§ **Input for this task**

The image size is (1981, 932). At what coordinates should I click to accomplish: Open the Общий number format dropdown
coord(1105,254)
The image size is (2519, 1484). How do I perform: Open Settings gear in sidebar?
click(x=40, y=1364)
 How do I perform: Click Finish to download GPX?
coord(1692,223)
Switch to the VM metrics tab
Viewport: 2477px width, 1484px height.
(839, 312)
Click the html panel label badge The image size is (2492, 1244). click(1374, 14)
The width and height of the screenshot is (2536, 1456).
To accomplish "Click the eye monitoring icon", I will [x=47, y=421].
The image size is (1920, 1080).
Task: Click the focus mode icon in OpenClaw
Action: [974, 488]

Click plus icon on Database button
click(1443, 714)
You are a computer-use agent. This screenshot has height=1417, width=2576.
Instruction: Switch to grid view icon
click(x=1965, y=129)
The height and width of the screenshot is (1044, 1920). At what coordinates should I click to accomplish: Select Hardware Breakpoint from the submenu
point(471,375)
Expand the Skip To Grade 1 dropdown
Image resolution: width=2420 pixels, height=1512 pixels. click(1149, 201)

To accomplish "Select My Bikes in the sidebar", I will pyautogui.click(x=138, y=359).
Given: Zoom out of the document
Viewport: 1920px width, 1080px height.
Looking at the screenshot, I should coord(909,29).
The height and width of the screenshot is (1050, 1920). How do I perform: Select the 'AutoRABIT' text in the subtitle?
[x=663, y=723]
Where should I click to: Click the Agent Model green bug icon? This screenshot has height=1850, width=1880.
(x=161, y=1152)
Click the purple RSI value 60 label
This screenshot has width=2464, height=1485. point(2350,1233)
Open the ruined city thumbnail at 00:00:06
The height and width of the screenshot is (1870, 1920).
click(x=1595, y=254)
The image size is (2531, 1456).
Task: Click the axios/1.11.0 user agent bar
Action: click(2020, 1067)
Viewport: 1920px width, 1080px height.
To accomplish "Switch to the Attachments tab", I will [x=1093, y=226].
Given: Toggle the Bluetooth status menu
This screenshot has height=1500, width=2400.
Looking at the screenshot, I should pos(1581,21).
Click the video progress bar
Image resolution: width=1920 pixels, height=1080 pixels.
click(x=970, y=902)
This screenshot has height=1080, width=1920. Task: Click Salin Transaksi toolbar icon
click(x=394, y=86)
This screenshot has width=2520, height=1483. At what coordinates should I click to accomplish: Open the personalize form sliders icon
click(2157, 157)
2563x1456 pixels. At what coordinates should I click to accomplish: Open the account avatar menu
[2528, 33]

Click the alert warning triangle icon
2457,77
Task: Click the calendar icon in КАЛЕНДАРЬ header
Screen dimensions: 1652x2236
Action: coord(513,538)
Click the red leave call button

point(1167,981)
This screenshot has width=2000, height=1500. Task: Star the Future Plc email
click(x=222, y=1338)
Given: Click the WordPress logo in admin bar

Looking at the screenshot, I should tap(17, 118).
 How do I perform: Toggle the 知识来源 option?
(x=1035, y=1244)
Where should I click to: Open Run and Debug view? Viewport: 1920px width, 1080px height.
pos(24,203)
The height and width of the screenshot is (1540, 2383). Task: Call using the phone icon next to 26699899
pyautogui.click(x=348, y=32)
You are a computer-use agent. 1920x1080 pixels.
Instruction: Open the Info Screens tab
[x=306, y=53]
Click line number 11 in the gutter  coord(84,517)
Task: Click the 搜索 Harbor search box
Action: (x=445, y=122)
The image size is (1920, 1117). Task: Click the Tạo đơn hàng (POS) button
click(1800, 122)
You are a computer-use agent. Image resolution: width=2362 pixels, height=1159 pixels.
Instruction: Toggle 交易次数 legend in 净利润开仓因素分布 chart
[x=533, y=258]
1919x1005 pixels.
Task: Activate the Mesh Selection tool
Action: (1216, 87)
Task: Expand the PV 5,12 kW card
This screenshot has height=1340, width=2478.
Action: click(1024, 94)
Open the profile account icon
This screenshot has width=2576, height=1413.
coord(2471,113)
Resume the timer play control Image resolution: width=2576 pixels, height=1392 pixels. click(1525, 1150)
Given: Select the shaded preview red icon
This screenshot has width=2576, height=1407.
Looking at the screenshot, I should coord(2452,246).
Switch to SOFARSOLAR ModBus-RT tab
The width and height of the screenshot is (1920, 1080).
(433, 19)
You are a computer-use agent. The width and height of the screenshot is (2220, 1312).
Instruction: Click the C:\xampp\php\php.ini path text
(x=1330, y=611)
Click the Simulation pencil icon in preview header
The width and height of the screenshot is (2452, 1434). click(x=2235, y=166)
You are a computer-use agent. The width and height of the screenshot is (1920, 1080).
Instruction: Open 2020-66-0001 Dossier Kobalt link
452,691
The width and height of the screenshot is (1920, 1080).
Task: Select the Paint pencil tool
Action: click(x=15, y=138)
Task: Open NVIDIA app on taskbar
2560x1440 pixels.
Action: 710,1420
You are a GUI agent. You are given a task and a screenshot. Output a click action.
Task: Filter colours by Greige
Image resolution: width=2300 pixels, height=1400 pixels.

§ **Task directions**
Would you retype the lines above from the one with "You are a computer-use agent. Image" down to the one with "Resume the timer", word for word, both ends included and no other lines?

§ **Exercise response**
You are a computer-use agent. Image resolution: width=2362 pixels, height=1159 pixels.
Instruction: Toggle 交易次数 legend in 净利润开仓因素分布 chart
[x=533, y=258]
1919x1005 pixels.
Task: Activate the Mesh Selection tool
Action: (1216, 87)
Task: Expand the PV 5,12 kW card
This screenshot has height=1340, width=2478.
Action: click(1024, 94)
Open the profile account icon
This screenshot has width=2576, height=1413.
coord(2471,113)
Resume the timer play control Image resolution: width=2576 pixels, height=1392 pixels. click(1525, 1150)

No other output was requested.